By developing the Kyauk Pyu port, China can avoid the South China Sea and build an oil pipeline from the Indian Ocean to mainland China, which will be able to transport 6 per cent of its total crude oil imports. Myanmar initially sought a 50/50 partnership in the port, but Beijing used its leverage with the Myitsone Dam to push back. It has reportedly demanded 85 per cent ownership, noting that CITIC already spent $800 million on the dam. Reluctant to refund such a large sum for a project that has been domestically opposed, Myanmar’s government has acknowledged the port as collateral. Beijing’s greater control will allow it to use the port for its own strategic purposes well into the future.


Strengthening Sino-Myanmar relations will serve to further distance Myanmar from the West. While the US has lifted long-held economic sanctions, there are still human rights concerns surrounding the treatment of the Rohingya minority and civil conflict in the northern regions. Ongoing instability and a complex and fragmented regulatory environment will create a risk that may restrict the flow of Western investment. In the absence of alternative capital, Suu Kyi will continue to turn to China to invest in the nation. Beijing will be more than happy to fill this void.

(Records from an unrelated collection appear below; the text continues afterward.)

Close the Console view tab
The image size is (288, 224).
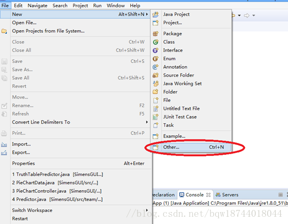point(208,195)
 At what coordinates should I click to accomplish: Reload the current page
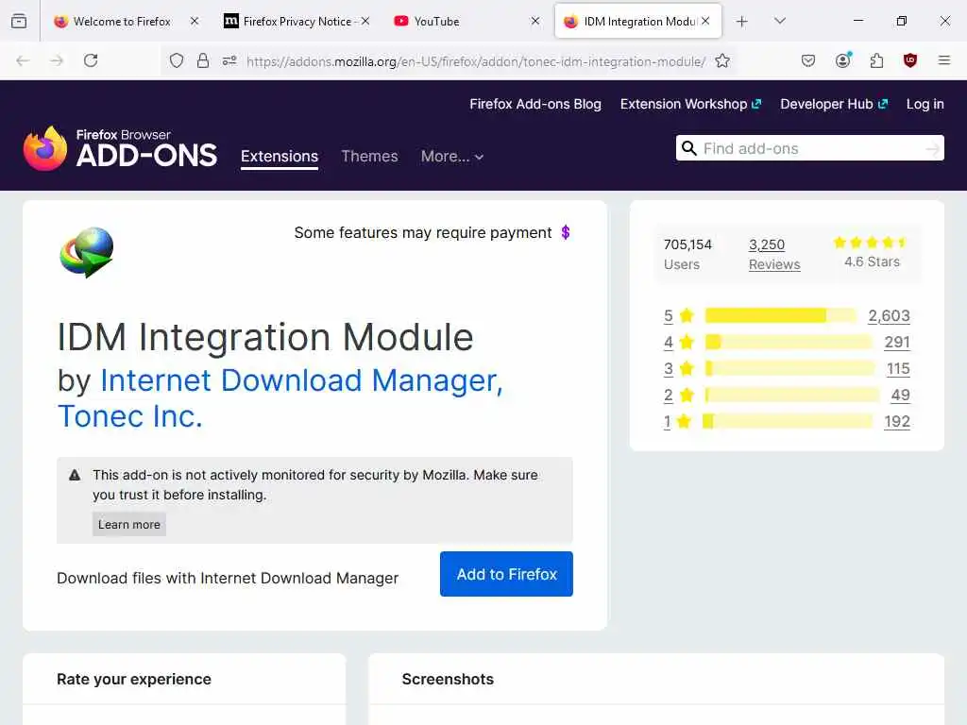click(x=91, y=60)
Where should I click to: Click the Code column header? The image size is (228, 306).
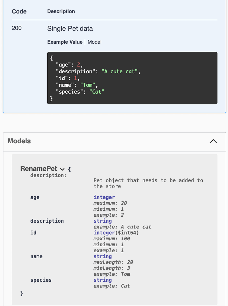pos(19,11)
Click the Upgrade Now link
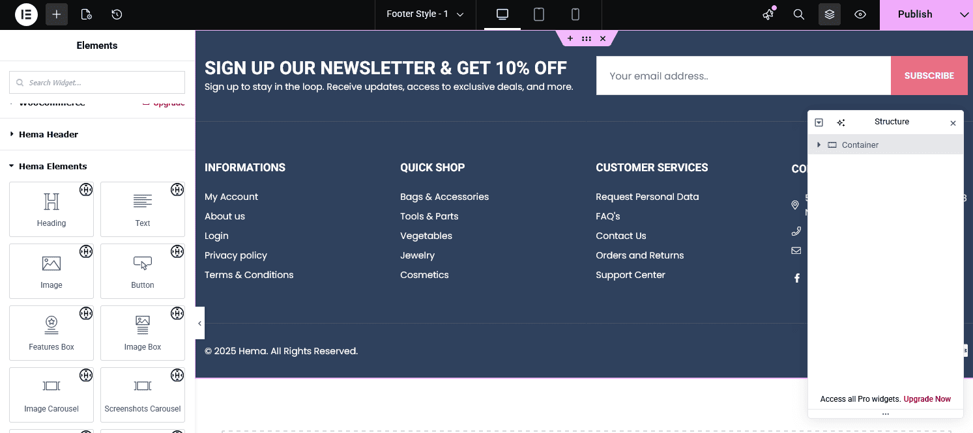This screenshot has height=433, width=973. coord(927,399)
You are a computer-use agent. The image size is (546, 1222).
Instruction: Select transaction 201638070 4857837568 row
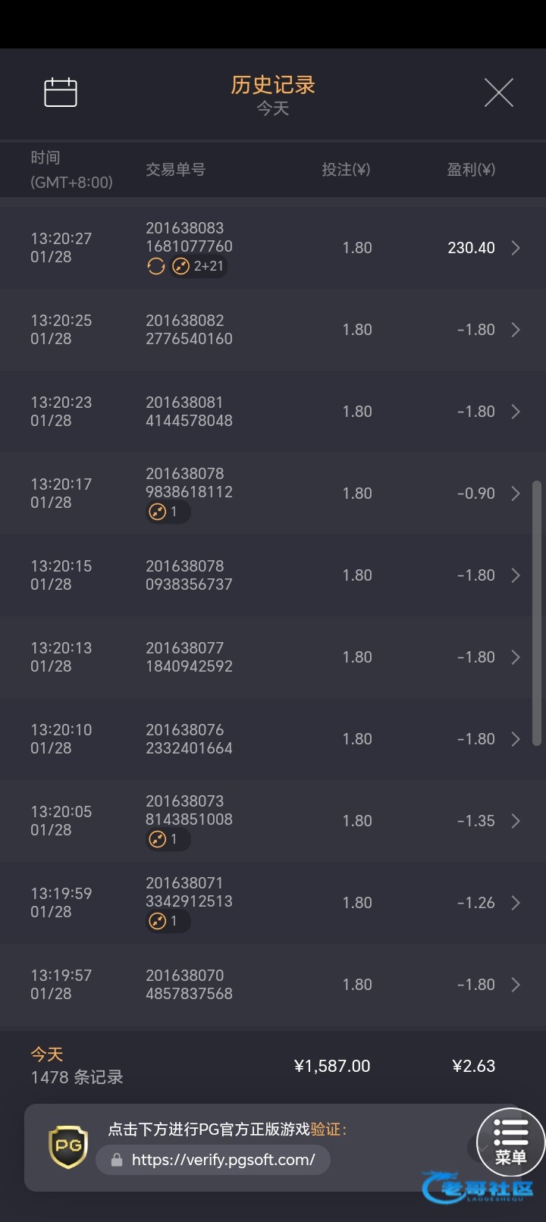189,985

China’s financial assistance will ensure it remains the dominant foreign presence in Myanmar. Yet in a country already facing institutional crisis, reliance on Chinese investment will further weaken a fragile system. Chinese projects will focus on the extraction and energy sectors, leaving bureaucratic structures underdeveloped. Strategic projects such as the Kyauk Pyu port will meet some infrastructure demands but fail to create a large number of jobs. Large injections of capital, weak systems of accountability, and existing relationships between military figures and business elites in Beijing will encourage corruption. These outcomes could undermine Myanmar’s fragile democratic development.

World leaders and global business elites continue to view Myanmar as an economic darling. But while it remains reliant on Chinese investment, it will struggle to make the deep structural changes required to assert itself as a modern international player.